> Istruzioni
[1] Aggiorna il brano sui motivi del ricorso, iniziando da "Il primo motivo" e terminando con "2007, n. 324).", e riscrivilo sostituendo "sentenza impugnata" con "decisione impugnata".
[2] Scrivi il seguito del brano sui motivi del ricorso dopo la sua ultima frase.

Con il secondo, il ricorrente deduce violazione e falsa applicazione dell'art. 2119 c.c., ai sensi dell'art. 360, primo comma, n. 3 c.p.c., per l'erronea esclusione della volontà datoriale di rinuncia all'azione disciplinare nei confronti del lavoratore, sintomaticamente espressa dal ritardo con cui era stato contestato l'addebito disciplinare (dopo quattordici giorni dal fatto) e intimato il licenziamento, con lettera (spedita il 7 novembre e ricevuta il 9 novembre 2011) a distanza di trentacinque giorni dal fatto; senza neppure disposizione dalla datrice della sospensione cautelare prevista dall'art. 102 del CCNL.

Il primo motivo è inammissibile.

La questione è infatti nuova, non risultando trattata dalla sentenza impugnata, neppure avendo il ricorrente indicato specificamente, né trascritto gli atti nei quali l'avrebbe posta nei gradi di merito: così violando il principio di autosufficienza del ricorso (Cass. 18 ottobre 2013, n. 23675; 11 gennaio 2007, n. 324).

Il secondo motivo è infondato.

In disparte il profilo di inammissibilità, per violazione del principio di autosufficienza, per omessa trascrizione dei documenti citati su cui è fondata la censura, in violazione della prescrizione, appunto a pena di inammissibilità, dall'art. 366, primo comma, n. 6 c.p.c. (Cass. 3 gennaio 2014, n. 48; Cass. 31 luglio 2012, n. 13677; Cass. 30 luglio 2010, n. 17915), la dedotta violazione di legge appare inconferente.

> Dati
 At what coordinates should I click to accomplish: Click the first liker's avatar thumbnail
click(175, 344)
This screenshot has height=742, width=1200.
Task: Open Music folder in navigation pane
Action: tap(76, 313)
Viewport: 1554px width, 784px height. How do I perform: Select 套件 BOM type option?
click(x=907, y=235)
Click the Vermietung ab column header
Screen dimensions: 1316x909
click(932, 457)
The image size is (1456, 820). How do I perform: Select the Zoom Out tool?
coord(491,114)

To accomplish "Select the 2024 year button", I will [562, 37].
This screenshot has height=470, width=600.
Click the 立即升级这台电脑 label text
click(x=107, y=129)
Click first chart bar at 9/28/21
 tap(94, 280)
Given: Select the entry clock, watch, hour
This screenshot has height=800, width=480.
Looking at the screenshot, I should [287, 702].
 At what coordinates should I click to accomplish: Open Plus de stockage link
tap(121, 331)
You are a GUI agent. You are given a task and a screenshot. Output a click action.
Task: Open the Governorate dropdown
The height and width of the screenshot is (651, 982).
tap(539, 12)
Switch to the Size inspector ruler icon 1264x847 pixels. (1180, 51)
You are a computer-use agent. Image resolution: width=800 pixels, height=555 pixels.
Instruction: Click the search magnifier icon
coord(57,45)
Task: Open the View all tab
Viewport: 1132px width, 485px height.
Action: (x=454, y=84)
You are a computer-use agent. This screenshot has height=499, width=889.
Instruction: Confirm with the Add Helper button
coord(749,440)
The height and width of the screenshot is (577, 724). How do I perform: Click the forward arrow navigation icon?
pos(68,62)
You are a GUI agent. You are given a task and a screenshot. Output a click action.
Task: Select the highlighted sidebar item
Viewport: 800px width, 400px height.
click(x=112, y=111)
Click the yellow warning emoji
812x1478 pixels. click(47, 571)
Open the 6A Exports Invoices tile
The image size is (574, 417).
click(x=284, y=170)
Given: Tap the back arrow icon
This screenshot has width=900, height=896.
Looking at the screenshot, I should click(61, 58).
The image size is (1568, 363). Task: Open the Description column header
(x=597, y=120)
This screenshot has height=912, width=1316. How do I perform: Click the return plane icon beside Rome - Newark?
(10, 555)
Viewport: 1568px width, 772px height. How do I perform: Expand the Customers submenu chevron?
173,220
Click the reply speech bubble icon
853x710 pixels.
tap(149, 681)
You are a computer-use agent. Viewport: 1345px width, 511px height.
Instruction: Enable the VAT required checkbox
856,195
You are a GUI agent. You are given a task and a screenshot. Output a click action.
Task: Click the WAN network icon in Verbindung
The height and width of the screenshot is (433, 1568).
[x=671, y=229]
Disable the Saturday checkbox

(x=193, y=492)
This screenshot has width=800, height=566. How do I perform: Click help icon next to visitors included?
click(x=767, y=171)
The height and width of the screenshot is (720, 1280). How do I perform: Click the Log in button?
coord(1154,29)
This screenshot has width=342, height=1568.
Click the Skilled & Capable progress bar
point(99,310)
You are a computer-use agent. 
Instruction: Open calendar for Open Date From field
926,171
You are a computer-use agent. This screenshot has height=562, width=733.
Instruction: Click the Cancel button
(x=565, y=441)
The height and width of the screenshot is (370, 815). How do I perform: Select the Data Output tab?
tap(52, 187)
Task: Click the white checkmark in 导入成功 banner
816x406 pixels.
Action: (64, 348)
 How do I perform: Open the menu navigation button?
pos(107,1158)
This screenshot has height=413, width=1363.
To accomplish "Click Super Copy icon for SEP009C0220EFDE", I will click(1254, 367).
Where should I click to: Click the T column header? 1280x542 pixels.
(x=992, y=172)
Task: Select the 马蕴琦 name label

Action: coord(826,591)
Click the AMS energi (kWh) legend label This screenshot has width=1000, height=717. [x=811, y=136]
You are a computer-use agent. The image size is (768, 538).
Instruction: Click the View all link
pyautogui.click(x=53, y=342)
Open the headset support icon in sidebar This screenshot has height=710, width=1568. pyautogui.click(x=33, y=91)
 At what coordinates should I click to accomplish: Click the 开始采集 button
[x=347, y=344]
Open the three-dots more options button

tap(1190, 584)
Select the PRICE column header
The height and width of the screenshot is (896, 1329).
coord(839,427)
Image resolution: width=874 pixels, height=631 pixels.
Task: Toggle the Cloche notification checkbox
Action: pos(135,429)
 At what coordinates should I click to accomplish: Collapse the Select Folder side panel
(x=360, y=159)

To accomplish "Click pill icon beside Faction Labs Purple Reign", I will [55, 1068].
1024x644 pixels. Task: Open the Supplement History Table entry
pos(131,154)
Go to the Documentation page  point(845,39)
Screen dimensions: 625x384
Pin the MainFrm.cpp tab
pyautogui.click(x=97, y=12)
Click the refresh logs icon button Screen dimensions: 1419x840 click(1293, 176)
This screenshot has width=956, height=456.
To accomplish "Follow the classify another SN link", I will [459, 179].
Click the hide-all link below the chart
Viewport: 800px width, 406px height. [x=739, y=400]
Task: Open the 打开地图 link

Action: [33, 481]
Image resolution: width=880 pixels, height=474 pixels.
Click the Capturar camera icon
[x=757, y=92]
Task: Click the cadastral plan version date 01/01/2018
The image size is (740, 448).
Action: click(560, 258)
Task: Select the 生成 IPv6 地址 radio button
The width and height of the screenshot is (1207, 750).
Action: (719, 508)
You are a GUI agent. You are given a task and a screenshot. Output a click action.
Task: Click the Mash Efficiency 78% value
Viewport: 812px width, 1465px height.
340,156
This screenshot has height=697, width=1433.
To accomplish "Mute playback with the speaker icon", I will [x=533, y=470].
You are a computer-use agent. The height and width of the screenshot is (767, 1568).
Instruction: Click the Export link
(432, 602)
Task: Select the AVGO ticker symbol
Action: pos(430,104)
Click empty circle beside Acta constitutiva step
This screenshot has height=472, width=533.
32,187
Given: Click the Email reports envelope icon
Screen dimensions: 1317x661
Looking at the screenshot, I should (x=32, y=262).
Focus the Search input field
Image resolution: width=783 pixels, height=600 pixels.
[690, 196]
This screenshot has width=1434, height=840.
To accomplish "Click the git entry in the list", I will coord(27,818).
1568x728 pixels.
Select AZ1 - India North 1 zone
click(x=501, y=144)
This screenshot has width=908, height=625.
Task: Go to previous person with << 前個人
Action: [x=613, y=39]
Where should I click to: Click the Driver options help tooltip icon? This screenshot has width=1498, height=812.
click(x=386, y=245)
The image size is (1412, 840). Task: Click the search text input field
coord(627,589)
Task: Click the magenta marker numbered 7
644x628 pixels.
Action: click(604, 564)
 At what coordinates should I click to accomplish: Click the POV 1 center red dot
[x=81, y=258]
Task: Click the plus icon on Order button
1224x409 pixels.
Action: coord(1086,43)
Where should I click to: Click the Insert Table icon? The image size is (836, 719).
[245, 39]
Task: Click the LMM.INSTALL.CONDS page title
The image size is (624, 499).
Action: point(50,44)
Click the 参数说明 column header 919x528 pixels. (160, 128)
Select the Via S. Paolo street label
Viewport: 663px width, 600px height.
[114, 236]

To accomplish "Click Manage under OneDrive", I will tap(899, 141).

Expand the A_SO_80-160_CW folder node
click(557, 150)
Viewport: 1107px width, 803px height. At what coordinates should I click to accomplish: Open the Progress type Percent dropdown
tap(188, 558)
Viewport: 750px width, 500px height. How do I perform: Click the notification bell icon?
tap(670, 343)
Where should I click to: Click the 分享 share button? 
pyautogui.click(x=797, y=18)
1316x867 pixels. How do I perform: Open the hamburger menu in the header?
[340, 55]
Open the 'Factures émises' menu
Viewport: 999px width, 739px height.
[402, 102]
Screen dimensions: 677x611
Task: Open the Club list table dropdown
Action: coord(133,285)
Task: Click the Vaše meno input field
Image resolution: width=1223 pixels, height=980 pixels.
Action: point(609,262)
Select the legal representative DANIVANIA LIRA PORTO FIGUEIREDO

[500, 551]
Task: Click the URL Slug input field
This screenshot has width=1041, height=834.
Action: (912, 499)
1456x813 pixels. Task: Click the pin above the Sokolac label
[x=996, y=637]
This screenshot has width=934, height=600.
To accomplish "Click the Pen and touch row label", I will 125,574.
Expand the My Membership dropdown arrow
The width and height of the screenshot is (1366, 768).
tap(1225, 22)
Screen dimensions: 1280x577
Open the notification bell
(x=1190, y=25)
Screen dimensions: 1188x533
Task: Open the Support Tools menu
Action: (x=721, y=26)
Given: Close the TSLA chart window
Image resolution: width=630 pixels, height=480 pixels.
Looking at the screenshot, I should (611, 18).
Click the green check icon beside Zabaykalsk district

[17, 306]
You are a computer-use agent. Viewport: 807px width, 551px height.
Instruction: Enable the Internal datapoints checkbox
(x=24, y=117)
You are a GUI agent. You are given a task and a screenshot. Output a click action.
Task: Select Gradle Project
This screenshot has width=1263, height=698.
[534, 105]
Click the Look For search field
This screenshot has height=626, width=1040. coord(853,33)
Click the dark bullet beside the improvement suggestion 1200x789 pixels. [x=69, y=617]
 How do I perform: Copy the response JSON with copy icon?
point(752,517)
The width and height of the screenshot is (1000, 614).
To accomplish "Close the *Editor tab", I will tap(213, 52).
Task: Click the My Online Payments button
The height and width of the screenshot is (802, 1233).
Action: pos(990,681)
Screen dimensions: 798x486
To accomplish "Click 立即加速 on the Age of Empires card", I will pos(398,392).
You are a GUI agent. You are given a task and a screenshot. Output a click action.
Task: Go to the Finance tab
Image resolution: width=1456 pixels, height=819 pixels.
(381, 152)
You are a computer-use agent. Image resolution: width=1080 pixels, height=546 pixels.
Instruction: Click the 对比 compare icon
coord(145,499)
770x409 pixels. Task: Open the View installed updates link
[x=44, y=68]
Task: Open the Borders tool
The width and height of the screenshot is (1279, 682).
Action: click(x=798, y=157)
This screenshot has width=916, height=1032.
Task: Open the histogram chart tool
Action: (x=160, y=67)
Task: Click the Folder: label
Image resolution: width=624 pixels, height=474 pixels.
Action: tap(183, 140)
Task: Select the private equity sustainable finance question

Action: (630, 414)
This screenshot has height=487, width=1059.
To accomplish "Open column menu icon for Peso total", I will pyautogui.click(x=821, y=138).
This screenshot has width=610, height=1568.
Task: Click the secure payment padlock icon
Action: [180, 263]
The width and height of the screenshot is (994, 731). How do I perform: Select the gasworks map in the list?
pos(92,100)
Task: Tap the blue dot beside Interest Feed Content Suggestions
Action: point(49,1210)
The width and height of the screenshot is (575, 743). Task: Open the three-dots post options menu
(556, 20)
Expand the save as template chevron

> Le tue risposte
[1]
Il primo motivo è inammissibile.

La questione è infatti nuova, non risultando trattata dalla decisione impugnata, neppure avendo il ricorrente indicato specificamente, né trascritto gli atti nei quali l'avrebbe posta nei gradi di merito: così violando il principio di autosufficienza del ricorso (Cass. 18 ottobre 2013, n. 23675; 11 gennaio 2007, n. 324).

[2]
Essa non integra, infatti, gli appropriati requisiti di erronea sussunzione della fattispecie concreta in quella astratta regolata dalla disposizione di legge, mediante specificazione delle affermazioni in diritto contenute nella sentenza impugnata che motivatamente si assumano in contrasto con le norme regolatrici della fattispecie e con l'interpretazione delle stesse fornita dalla giurisprudenza di legittimità o dalla prevalente dottrina (Cass. 26 giugno 2013, n. 16038; Cass. 28 febbraio 2012, n. 3010; Cass. 31 maggio 2006, n. 12984). Essa si pone, infatti, al di fuori della sua previsione normativa, riguardante la consistenza e gravità della causa ostativa alla prosecuzione, neppure in via provvisoria, del rapporto di lavoro.

La denuncia attiene piuttosto all'efficacia sintomatica di rinuncia del differimento della contestazione disciplinare (pari a quattordici giorni) e poi del licenziamento (pari a diciotto dalla contestazione, pure considerate le giustificazioni del lavoratore).

Ma entrambi sono assolutamente nei limiti di una ragionevole elasticità compatibile con un intervallo di tempo necessario al datore di lavoro per il preciso accertamento delle infrazioni commesse dal lavoratore, senza essere contrario alla buona fede né rendere impossibile o eccessivamente difficile la difesa del predetto (Cass. 11 gennaio 2006, n. 241; Cass. 13 febbraio 2012, n. 1995) o di un ritardo tale da suscitare il suo legittimo affidamento sulla mancata attivazione del potere disciplinare, in quanto facoltativo (Cass. 8 giugno 2009, n. 13167).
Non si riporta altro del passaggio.